___ GIVEN DATA

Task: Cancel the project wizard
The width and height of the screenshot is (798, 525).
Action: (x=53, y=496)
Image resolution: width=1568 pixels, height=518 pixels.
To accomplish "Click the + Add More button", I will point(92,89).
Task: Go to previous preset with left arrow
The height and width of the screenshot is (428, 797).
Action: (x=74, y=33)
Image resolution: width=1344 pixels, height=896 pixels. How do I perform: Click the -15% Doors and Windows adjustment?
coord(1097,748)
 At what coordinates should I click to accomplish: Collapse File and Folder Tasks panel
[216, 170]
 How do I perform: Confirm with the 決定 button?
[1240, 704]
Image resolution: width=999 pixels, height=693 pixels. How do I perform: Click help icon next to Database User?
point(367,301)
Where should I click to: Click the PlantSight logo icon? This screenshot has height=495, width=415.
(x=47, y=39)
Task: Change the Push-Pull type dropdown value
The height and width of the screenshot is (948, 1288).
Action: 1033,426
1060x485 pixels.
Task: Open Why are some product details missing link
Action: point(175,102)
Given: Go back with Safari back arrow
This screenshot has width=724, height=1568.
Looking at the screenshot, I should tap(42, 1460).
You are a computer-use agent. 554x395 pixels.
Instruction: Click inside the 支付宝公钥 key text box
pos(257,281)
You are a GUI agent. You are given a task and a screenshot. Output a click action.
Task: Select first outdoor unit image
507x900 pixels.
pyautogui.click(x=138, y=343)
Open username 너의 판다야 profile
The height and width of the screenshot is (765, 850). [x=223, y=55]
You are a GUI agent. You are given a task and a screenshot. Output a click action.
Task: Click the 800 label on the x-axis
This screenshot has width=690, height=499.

______

ACTIVITY: Please copy out each line of the listing above that contains the string "arrow".

RESPONSE BOX:
Task: Go to previous preset with left arrow
Given: Go back with Safari back arrow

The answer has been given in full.